The US will issue a combined $96 billion of two-, five- and seven-year notes this week, the largest slate of fixed-rate coupon sales since 2014, according to BMO Capital Markets. After a stretch dominated by Federal Reserve speakers, the offerings are likely to refocus traders on the prospect of ever-larger auctions to cover swelling budget gaps.
That outlook will be hammered home next week, when the Treasury releases its latest financing estimates for the current and upcoming quarters. With trillion-dollar deficits
just around the corner, the department’s forecasts could very well be market-moving.
“This week is basically just a dress rehearsal to what is bound to be one of the more interesting Treasury refunding meetings we’ve had in recent years,” said Gennadiy Goldberg, senior US rates strategist at TD Securities. “There’s a lot of supply coming, which is probably the understatement of the century.”
The elevated issuance may renew flattening pressure on the yield curve. Spreads between Treasury maturities narrowed last week to the lowest in more than a decade, and then saw a rare bout of steepening as the week drew to a close.
With Fed speakers leading traders to firm up expectations for more rate hikes, two-year yields reached about 2.46 percent, the highest since September 2008.
“We fully anticipate that the front-end of the curve will remain under pressure on the combination of supply and monetary policy — this week being an important test of the former,” BMO strategists Ian Lyngen and Aaron Kohli wrote in a note.

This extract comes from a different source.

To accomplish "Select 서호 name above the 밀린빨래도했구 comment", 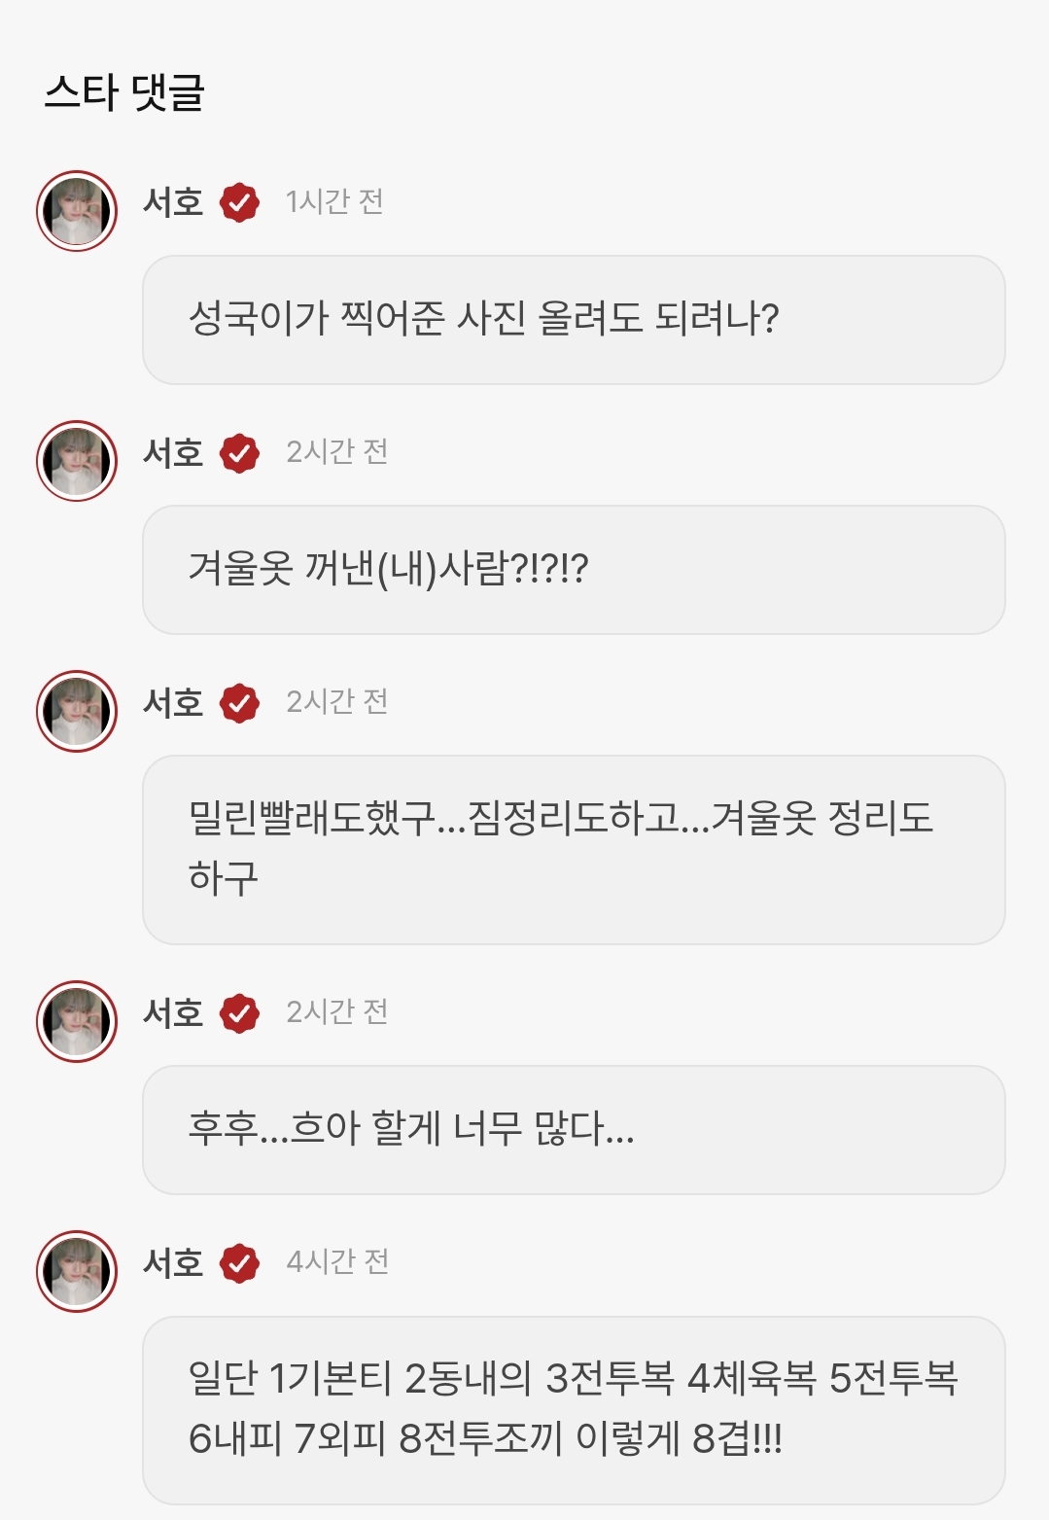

Longer-term interest rates are getting interesting again, too. The benchmark 10-year yield rose to just above 2.96 percent Friday, breaching the previous four-year high of 2.9537 percent set in February.
That puts the widely watched 3 percent level back in focus.
Then again, as traders learned earlier this year, US equities don’t like higher interest rates very much. The S&P 500 fell the past two sessions as 10-year yields climbed, raising the specter of another tug-of-war between the assets that could slow the ascent in yields.
A move above 3 percent “wouldn’t surprise me,” said John Briggs, head of strategy, Americas, at NatWest Markets. “Then I see 3.05 percent as the really big level. So a lot of yield resistance here.”
There isn’t as much of a struggle when it comes to shorter maturities. Two-year yields have risen in all but two of 16 weeks this year. Five-year yields just logged their biggest two-week climb since September.